Perempuan dituntut harus memberi keturunan. Mungkin ini tuntutan berat masyarakat pada perempuan yang masih sering kita dengar di masyarakat. Tak hanya harus memberikan keturunan, bahkan dalam latar cerita anime yang masih kental budaya patriarki ini, perempuan juga harus melahirkan seorang putra. Jika tidak, maka nilai perempuan yang bersangkutan jadi menurun.
Hal tersebut terutama disoroti pada kasus lengsernya Selir Ah Duo. Disebabkan rahimnya yang cacat setelah proses melahirkan yang pertama, ia pun tak bisa mempertahankan posisi sebagai selit tingkat atas. Meski Selir Ah Duo cukup beruntung tidak langsung dicampakkan karena hubungan persahabatannya dengan raja, tetap saja sistem pemilihan permaisuri dan ibu suri sangat didasarkan pada kemampuan perempuan bereproduksi.

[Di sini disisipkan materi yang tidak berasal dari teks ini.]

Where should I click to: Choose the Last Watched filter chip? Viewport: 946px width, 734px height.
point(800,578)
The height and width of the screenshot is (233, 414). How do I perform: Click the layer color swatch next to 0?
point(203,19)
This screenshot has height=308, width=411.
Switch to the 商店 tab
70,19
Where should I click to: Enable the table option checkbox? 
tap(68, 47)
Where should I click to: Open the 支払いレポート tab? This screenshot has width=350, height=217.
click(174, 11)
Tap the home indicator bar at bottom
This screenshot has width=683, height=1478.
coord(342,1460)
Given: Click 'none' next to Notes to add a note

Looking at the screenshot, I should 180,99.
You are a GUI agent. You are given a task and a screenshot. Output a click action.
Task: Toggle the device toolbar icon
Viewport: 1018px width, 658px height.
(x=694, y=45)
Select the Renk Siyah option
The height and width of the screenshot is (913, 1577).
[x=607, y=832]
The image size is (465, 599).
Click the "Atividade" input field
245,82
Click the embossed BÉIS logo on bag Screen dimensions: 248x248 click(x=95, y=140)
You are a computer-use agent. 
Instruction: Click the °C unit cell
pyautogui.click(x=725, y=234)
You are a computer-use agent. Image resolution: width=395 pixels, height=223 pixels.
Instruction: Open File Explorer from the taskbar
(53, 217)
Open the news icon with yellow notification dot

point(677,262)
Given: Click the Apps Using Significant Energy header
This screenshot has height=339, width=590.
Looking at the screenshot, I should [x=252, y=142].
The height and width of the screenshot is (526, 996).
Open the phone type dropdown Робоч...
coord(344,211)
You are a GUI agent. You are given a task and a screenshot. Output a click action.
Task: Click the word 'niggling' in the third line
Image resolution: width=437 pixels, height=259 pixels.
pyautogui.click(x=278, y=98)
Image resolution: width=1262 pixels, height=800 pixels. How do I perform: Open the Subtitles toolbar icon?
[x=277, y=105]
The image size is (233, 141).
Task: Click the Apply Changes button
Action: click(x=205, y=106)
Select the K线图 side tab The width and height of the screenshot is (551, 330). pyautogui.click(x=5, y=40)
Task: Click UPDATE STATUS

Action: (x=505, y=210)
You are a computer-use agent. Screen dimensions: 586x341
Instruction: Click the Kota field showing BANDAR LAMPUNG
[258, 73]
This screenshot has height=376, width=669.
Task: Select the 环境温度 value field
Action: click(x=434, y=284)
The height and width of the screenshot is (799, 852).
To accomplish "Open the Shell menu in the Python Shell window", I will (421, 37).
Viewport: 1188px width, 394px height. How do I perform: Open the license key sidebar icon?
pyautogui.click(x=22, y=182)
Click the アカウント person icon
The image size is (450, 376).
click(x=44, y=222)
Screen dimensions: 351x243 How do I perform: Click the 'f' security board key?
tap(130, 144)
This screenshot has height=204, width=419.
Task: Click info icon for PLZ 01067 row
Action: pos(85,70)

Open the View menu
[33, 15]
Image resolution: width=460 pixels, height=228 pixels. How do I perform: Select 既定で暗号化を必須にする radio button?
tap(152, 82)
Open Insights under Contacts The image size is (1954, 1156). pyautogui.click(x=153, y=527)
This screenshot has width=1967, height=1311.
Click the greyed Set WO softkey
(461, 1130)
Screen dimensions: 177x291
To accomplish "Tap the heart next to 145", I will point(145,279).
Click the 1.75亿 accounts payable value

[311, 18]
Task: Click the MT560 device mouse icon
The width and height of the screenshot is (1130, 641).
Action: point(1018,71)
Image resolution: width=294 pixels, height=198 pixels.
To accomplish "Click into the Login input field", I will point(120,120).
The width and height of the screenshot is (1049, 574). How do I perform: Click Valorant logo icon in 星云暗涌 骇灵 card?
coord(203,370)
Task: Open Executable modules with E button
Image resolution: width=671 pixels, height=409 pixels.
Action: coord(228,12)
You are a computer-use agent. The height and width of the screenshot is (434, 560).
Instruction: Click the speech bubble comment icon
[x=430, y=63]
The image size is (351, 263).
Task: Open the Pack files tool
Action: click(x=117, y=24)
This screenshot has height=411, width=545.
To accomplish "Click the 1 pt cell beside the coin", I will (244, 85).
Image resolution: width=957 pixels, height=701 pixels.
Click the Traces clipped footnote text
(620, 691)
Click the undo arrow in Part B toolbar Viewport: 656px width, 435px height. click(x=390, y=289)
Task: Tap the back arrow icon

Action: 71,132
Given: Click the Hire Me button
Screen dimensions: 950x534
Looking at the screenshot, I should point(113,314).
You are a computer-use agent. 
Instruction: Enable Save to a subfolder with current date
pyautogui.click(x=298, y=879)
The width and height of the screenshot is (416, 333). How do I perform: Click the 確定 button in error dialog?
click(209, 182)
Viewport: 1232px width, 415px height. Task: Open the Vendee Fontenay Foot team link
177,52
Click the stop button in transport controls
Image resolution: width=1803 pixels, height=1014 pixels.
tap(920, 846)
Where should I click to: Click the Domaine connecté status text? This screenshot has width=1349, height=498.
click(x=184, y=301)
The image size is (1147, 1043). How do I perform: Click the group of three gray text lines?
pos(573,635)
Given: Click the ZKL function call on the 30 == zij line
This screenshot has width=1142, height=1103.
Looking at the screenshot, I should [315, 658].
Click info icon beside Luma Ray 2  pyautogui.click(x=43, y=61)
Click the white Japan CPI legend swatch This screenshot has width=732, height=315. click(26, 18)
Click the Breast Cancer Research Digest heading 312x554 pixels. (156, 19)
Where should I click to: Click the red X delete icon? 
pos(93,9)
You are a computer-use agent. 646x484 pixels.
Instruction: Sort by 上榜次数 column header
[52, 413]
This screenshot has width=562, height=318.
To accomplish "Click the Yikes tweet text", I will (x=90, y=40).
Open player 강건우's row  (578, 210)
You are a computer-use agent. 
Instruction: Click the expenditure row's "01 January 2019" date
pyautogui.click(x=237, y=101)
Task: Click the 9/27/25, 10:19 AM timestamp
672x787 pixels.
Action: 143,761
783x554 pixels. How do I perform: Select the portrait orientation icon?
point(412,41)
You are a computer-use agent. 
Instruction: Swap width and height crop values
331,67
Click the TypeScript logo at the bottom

5. Bersedia jadi alat politik di belakang layar

Tuntutan yang tak kalah memberatkan yaitu perempuan harus bersedia jadi alat politik di belakang layar. Kasus paling marak yaitu praktik pernikahan politik. Memang jika berkaitan dengan politik, semua orang bisa dijadikan bidak atau alat. Hanya saja peran perempuan benar-benar dibatasi.
Mereka tidak diperkenankan berperan langsung dalam dunia politik dan pemerintahan. Termasuk dalam sektor-sektor penting lainnya. Ambil contoh saja Maomao. Ia memiliki kemampuan medis lebih andal dari dokter yang bertugas di istana dalam, tetapi tetap saja tak bisa menjangkau posisi tersebut secara legal.
Latar belakang cerita anime The Apothecary Diaries adalah masyarakat yang masih kental budaya patriarki. Itu sebabnya tak heran konsep kesetaraan gender belum umum dan cerita dipenuhi dengan tuntutan masyarakat pada perempuan di The Apothecary Diaries. Meski begitu, secara keseluruhan vibes yang ditawarkan anime ini justru berupa kritik secara halus materi-materi patriarki serta kebudayaan tak masuk akal yang memberatkan perempuan.